> **Rows on where targets appear**
────────────────────────────────────────
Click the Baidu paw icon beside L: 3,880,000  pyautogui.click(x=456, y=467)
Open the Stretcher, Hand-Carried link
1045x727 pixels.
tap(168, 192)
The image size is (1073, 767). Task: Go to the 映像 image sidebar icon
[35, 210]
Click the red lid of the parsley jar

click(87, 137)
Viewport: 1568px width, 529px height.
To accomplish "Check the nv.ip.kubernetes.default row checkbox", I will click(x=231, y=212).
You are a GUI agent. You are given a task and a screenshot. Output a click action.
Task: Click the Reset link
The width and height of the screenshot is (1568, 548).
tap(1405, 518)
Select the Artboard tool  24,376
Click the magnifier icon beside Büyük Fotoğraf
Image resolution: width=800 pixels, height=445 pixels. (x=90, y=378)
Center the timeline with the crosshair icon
────────────────────────────────────────
> **Exercise aim**
Copy out every one of the records above, substituting "symbol" for each occurrence of "icon" and keeping everything else the same.

> **Task output**
Click the Baidu paw symbol beside L: 3,880,000  pyautogui.click(x=456, y=467)
Open the Stretcher, Hand-Carried link
1045x727 pixels.
tap(168, 192)
The image size is (1073, 767). Task: Go to the 映像 image sidebar symbol
[35, 210]
Click the red lid of the parsley jar

click(87, 137)
Viewport: 1568px width, 529px height.
To accomplish "Check the nv.ip.kubernetes.default row checkbox", I will click(x=231, y=212).
You are a GUI agent. You are given a task and a screenshot. Output a click action.
Task: Click the Reset link
The width and height of the screenshot is (1568, 548).
tap(1405, 518)
Select the Artboard tool  24,376
Click the magnifier symbol beside Büyük Fotoğraf
Image resolution: width=800 pixels, height=445 pixels. (x=90, y=378)
Center the timeline with the crosshair symbol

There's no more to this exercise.